Now let’s look at hashtags in users’ “first R tweets”:
first_tweets %>%
unnest_tokens(word, text, "tweets") %>%
anti_join(stop_words) %>%
filter(str_detect(word, "^#")) %>%
count(word, sort=T) %>%
top_n(10) %>%
ggplot(aes(x = fct_reorder(word, n), y = n)) +
geom_col(fill = "red") +
labs(title = "First R Tweet",
subtitle = "Hashtags in each user's first R-related tweet",
x = "Hashtag", y = "Number of uses of the hashtag in users' first R tweets") +
coord_flip() +
theme_minimal()
Interestingly, conference hashtags don’t even make the top 10 for first tweets. We can look for tweets with UseR! hashtags directly to see what’s going on:
first_tweets %>%
unnest_tokens(word, text, "tweets") %>%
anti_join(stop_words) %>%
filter(str_detect(word, "^#user20(09|1[0-8])")) %>%
count(word, sort=T) %>%
top_n(10) %>%
ggplot(aes(x = word, y = n)) +
geom_col(fill = "red") +
labs(title = "First R Tweet - Conferences",
subtitle = "Hashtags used by users who made their first R tweet about a conference",
x = "Hashtag", y = "Number of uses of the hashtag in users' first R tweets") +
coord_flip() +
theme_minimal()
There are certainly a few new tweeters here, with recent conferences each bringing 100+ new users to the R Twitter community.

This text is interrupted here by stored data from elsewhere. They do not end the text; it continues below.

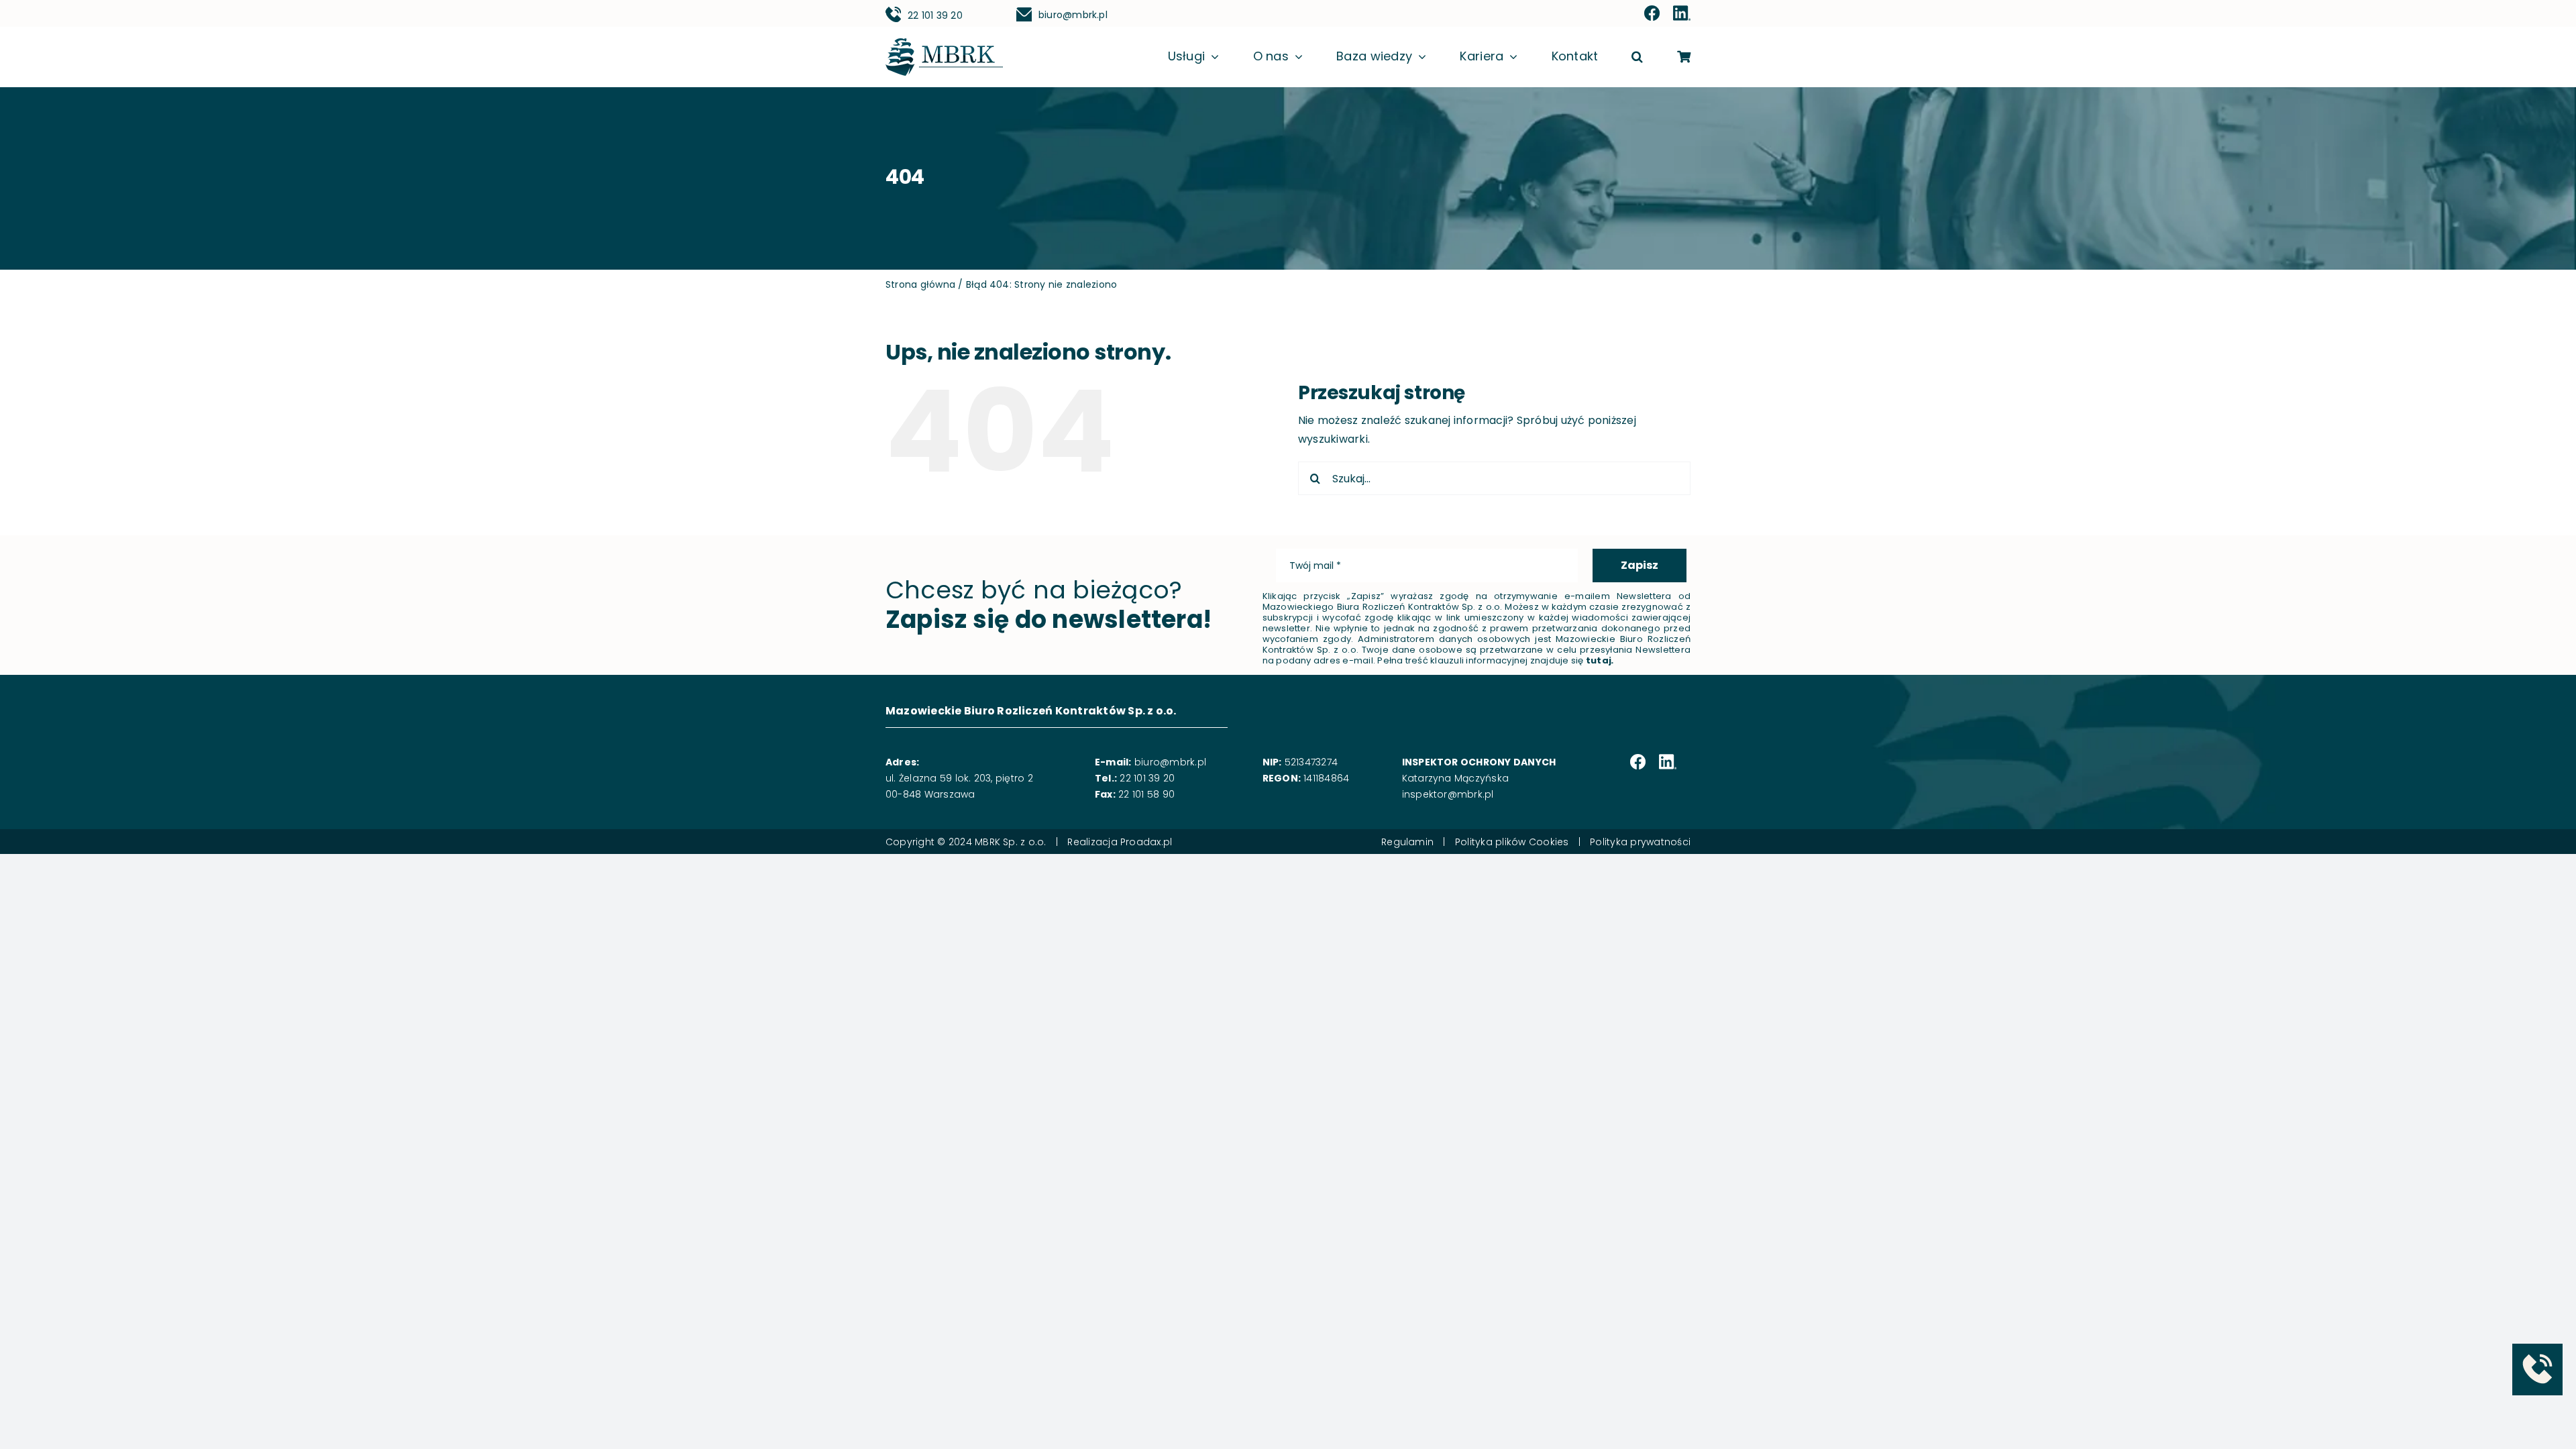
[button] (1637, 57)
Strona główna (920, 284)
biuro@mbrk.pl (1073, 14)
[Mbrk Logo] (944, 43)
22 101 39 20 (935, 15)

We can look at how these “new tweeters” are impacting the overall volume of tweets at each conference.
user_origins <- first_tweets %>%
unnest_tokens(word, text, "tweets") %>%
anti_join(stop_words) %>%
mutate(conference = str_detect(word, "^#user[0-9]{4}")) %>%
group_by(user) %>%
summarise(Origin = if_else(any(conference), "Conference", "Something Else"))
tweets %>%
left_join(user_origins) %>%
unnest_tokens(word, text, "tweets") %>%
anti_join(stop_words) %>%
filter(str_detect(word, "^#user20(09|1[0-8])$")) %>%
ggplot(aes(x = word, fill = fct_rev(Origin))) +
geom_bar() +
labs(title = "Conference Tweets",
subtitle = "Tweet volumes at each of the 10 last UseR! conferences",
x = "Hashtag", y = "Tweets about each conference") +
coord_flip() +
scale_fill_manual(values = c("pink", "red"),
name = "User first joined\nthe R Twitter\ncommunity via...") +
theme_minimal()
New users are certainly making an impact on the volume of tweets, but the majority of tweets at conferences are being written by people who joined the R Twitter community some time before their first tweet about a conference.
Next steps
This was fun, and I learned a little bit about how new users find their way into the R Twitter community. In my next post I’ll be diving into social network analysis to see if I can find a bit more structure and identify some sub-communities.
I’ll also be looking to bring in more datasets - CRAN and GitHub collaboration data are definitely on my wishlist, as well as the various email lists and anything else I can get my hands on!